Semi-final against Spain presents Ireland with a massive opportunity
Evenly-matched sides know each other so well after 26 previous meetings in the last five years
Chloe Watkins under pressure from Indian goalkeeper Savita ahead of scoring Ireland’s winning goal in the quarter-final shootout during the World Cup quarter-final at Lee Valley Hockey and Tennis Centre in London. Photograph: Kate McShane/Getty Images
Women's Hockey World Cup semi-final: Ireland v Spain, Lee Valley Stadium, London, Saturday 2.0 (Live RTÉ2/BT Sport)
The Irish hockey bandwagon rolls on. Over two days in London, the Green Army will have two shots at a medal on the World Cup stage, starting on Saturday at 2pm at London’s Lee Valley with a Sunday game for either bronze or gold.
For the players and their staff, it remains scarcely believable, far beyond the now modest pre-event target of “getting out of the group”.
Such is the way the draw has fallen, though, it now looks an easier task for Ireland to win a silver than a bronze. Indeed, in addition to every strong Irish performance, the perfect set of results elsewhere have helped to guide their path through.
Shocks have abounded, opening up Ireland’s quarter of the draw massively in the same way as the football World Cup opened up for England, leaving none of the world’s top eight standing.
Now, Ireland play the world number 11 side Spain for a place in the final, avoiding the seemingly unbeatable Dutch and a well-fancied Australia who contest the other semi.
Like Thursday’s quarter-final opponents, India, this was absolutely the opponent Ireland would want to play when shown the three options.
The Spanish have been up and down in the tournament, opening with a 6-2 hammering at the hands of Argentina before bouncing back to inflict something similar on South Africa, 7-1. They ended their group with a 3-1 defeat to Germany but bounced back to beat them in the quarter-final – having controversially beaten Belgium in a shoot-out – to set up this semi-final tie.
That win over Germany showed Spain’s core strength, a rock-hard defence controlled by the diminutive Gigi Oliva, keeping two consecutive clean sheets.

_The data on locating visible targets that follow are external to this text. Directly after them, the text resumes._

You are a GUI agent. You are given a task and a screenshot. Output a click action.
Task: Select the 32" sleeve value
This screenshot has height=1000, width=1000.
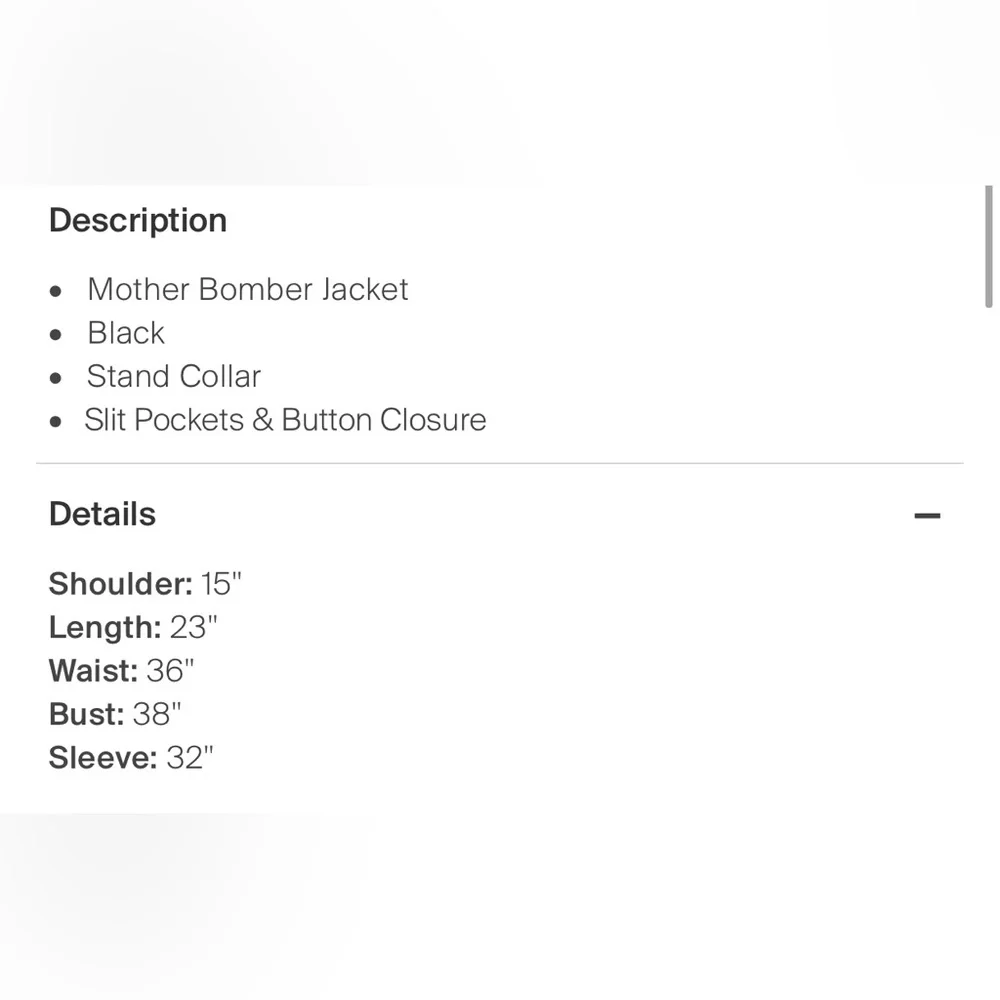point(191,759)
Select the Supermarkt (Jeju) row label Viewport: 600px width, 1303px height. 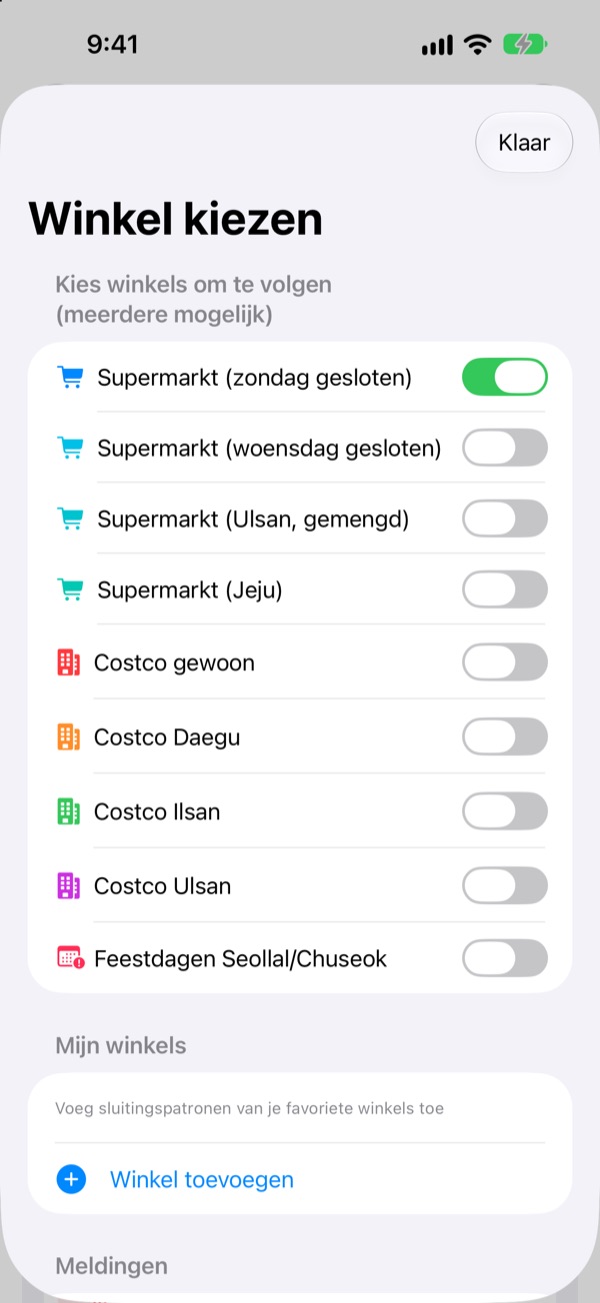(x=190, y=590)
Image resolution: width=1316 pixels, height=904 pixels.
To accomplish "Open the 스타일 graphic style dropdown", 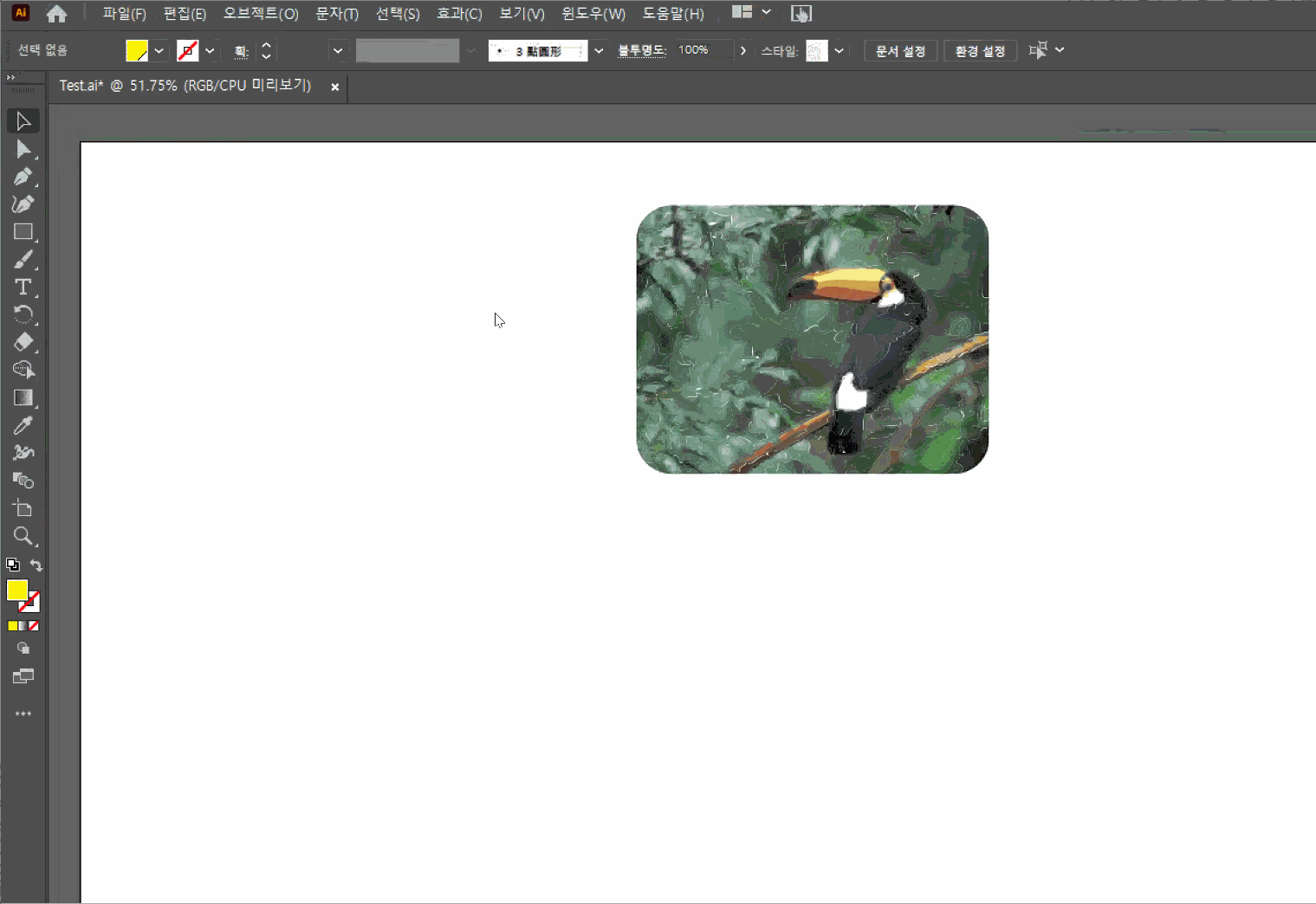I will tap(839, 51).
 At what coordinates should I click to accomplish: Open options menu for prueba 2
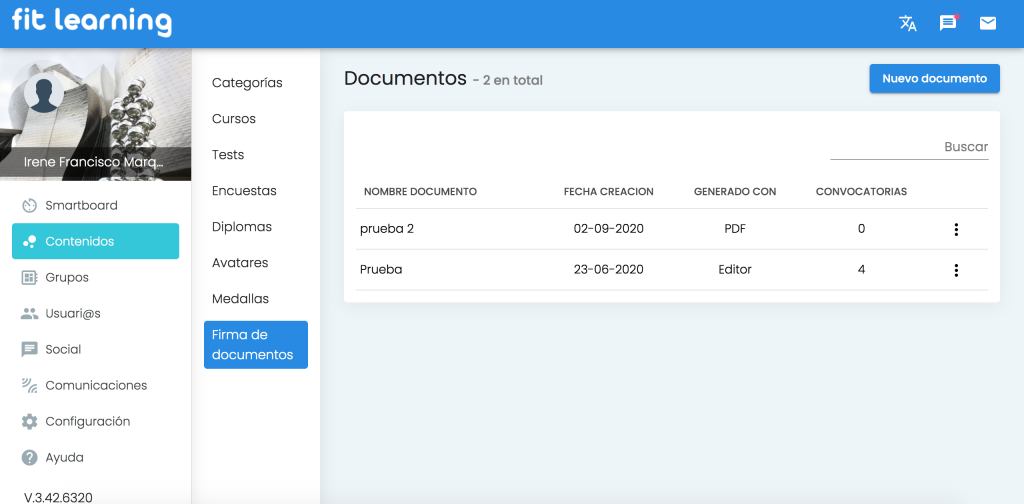(956, 229)
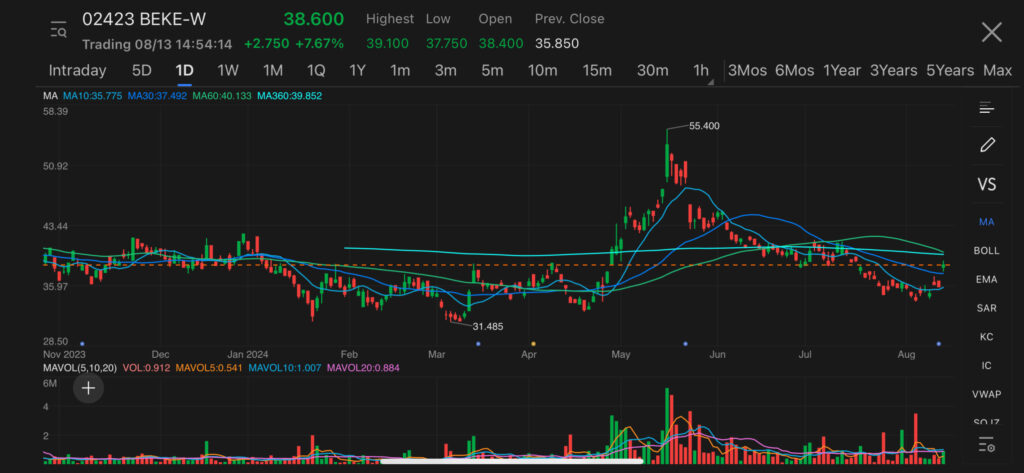Click the yellow event dot near April

coord(533,344)
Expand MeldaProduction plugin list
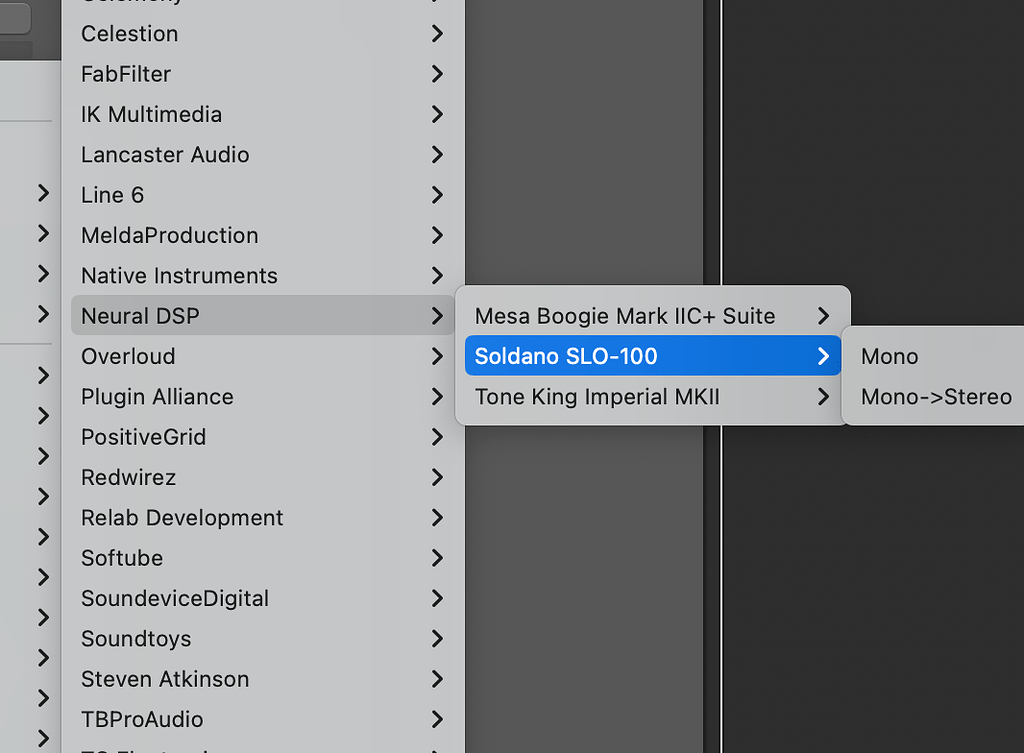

For Ireland, there is no opponent they know better and the bank of video analysis available from 26 previous meetings in the last five years is jaw-dropping.
Ireland have won nine and drawn three of that total and coach Graham Shaw agrees no other teams in the game know each other better. It stems from their incredibly similar backgrounds. Unlike the other sides Ireland have faced in the tournament to date, the resources gap is far smaller with Spain operating on a similar scale to Graham Shaw’s side.
The ‘Red Sticks’, however, do have a much richer history, winning the 1992 Olympic gold on home turf while they reached the last four of the 2006 World Cup – which they also hosted.
But theirs is very much the other fairy-tale story of the final four sides, as they coped with constrained resources, working out novel solutions to make things work when they cannot get everyone together full-time.
“Everyone plays club hockey, they study, have jobs,” says coach Adrian Lock, an Englishman who has been in situ with the Spanish women for over five years. “There are doctors, physios, industrial engineers, architects. They are amateur players who get some sponsorship from the national team.”
It all sounds very familiar to the Irish story.
Indeed, with no pro league in Spain, it means five of their star players have switched to Belgium, Germany and the Netherlands, similar to Ireland’s Anna O’Flanagan, Chloe Watkins and Nikki Evans taking time out from work to pursue their dream.
And Watkins, one of Thursday’s shoot-out heroes, says now that Ireland are in this position, they will be going all out for a medal.
“When you get an opportunity like this, you have to grab it with both hands. It’s what we have done all week. We have come out with smiles on our faces and enjoying the occasion but if anyone underestimates us, they would be foolish. We are going for a medal now, we are in the mix and will do the best job we can.”
Awaiting them is either a final at 4.30pm on Sunday or a bronze medal game at 2pm, either of which will provide more highly-rated opponents than Ireland have faced to date.
The Netherlands are competing on a whole other level so far and they eased past hosts England on Thursday night 2-0 with the minimum of fuss. In 14 World Cups, they have only twice missed out on a final berth, winning seven golds.
They will meet Australia in their semi-final, another thoroughbred nation with two prior golds and three silvers on their record.